The motto “Reduce, Reuse, and Recycle” is a familiar call for those who care about protecting the earth and conserving its resources. It is often seen in environmental literature and heard among those who seek to preserve the ecology of this fragile planet. As much as we may agree with the values of ecology, it can be overwhelming to establish policies and practices at a camp to actually carry out our good intentions.

Since it is often difficult to translate the motto into a business plan–particularly when it affects the limited financial resources of a camp–here are some practical suggestions that are both environmentally friendly and cost-effective.

Reuse

1. Get more use from printer and copier paper.

• Buy recycled paper and tell campers and guests that everything is printed on this type of paper. Although it may be slightly more expensive, the cost will decrease as more and more people use the paper.

• Use both sides of printer paper. Unless there is a lot of moisture in the camp office, printer paper can be reused for drafts of documents or internal memos.

• Cut used paper into 5½-inch by 4-inch scraps, and use it instead of printed memo paper or expensive sticky notes. Attach them with reusable paper clips.

2. Promote donations of used items.

• Collect all the gently used donations you can’t use, and hold a yard sale at an open house or a local community event. Use the money for camperships or to purchase recycling bins.

• Promote the event and invite friends of the camp to donate items, or they can set up their own booth for a small fee.

3. Keep equipment in good repair.

Although the immediate cost of a repair may seem daunting, the long-range savings make it worthwhile. Not only will it save the expense of new equipment, but it will save that old equipment from taking up space in a landfill.

• Look into bartering. Perhaps a nearby school, camp or business has equipment you need once or twice a year, and you have equipment they can use occasionally. Then share the upkeep of thee equipment.

Visit www.earth911.com/recycling

4. Eliminate Styrofoam and plastic bottles.

Both are expected to stay in landfills for up to a million years before breaking down!

• Carry a coffee mug or water bottle, and encourage staff members to do the same. Model this behavior at community meetings or presentations. This is a simple step for those interested in saving the earth’s resources.

• Encourage campers to bring a water bottle to camp–or to buy one at the camp store–to reuse often. Make arrangements to wash the bottles during the week–perhaps during one meal before the dishes come back. Educate campers about the landfill realities of plastic bottles as part of their orientation to camp.

• Invite off-season guests to bring their own cup or bottle, or to mark one of the camp’s bottles for use during the event. Think of how many times people only use a cup or glass once and then get a fresh one because they don’t know where the first one is. Again, remind guests they can continue to make this same effort at home. Post information about the long life of plastic and Styrofoam and their effect upon landfills.

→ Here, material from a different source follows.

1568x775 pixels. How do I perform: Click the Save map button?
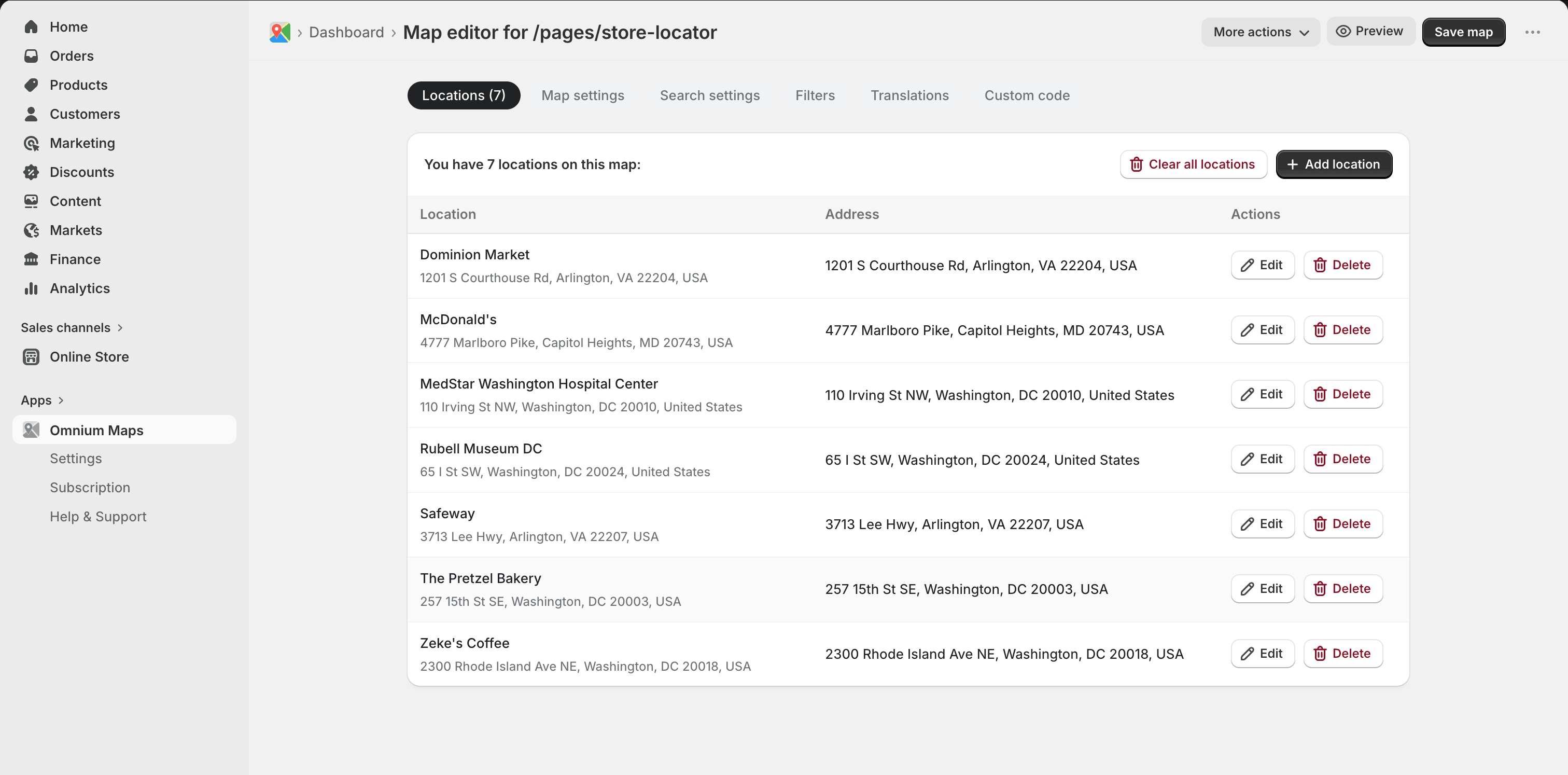click(x=1463, y=32)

Visit www.roanokeva.gov/85256A8D0062AF37/CurrentBaseLink/N256GLAY683KROEEN. Click on “Life of Litter.”

Reduce

5. Buy products with less packaging and/or packaging made with recycled content.

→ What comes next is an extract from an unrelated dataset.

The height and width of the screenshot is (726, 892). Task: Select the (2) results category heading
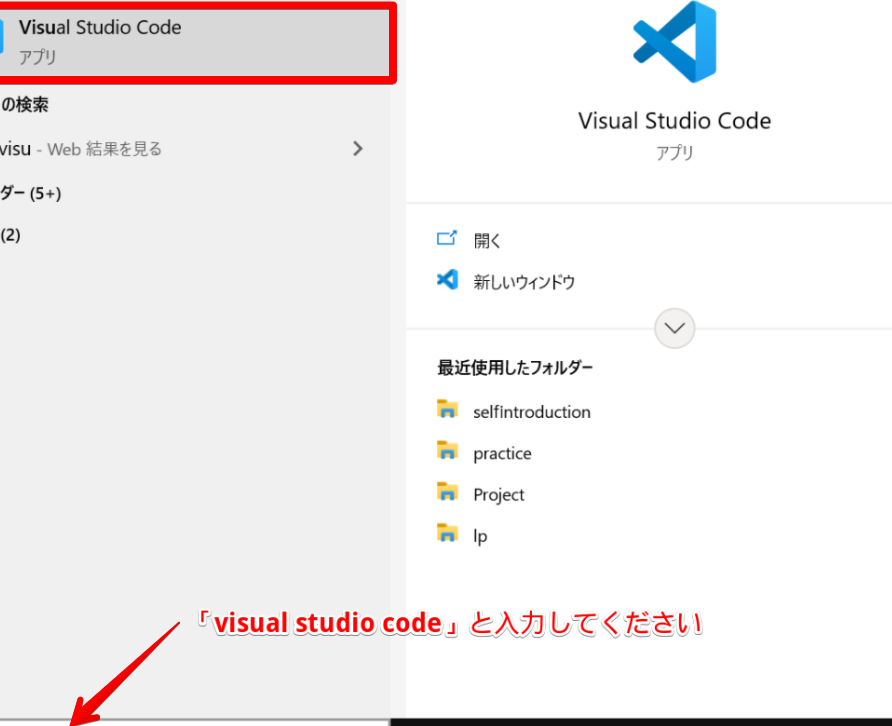coord(11,235)
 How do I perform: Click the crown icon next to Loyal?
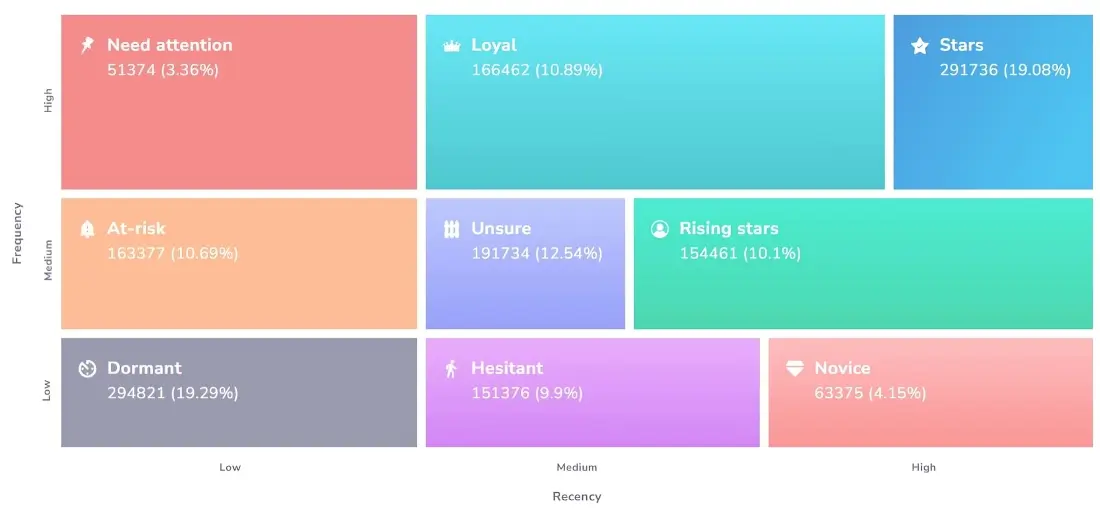click(x=452, y=46)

Pay attention to the packaging on products. How much plastic is used to protect the product? Recycle cardboard packaging.

• One advantage camps have is the ability to buy in bulk. Encourage the food-service director to make bulk purchases whenever possible.

Visit www.epa.gov/epawaste/conserve/rrr/index.htm

6. Eliminate disposable products.

Go for reusable, fixable and washable items.

• Replace paper napkins with cloth ones in the dining room. Although this may be a costly one-time purchase, the money–and trees–saved will be considerable.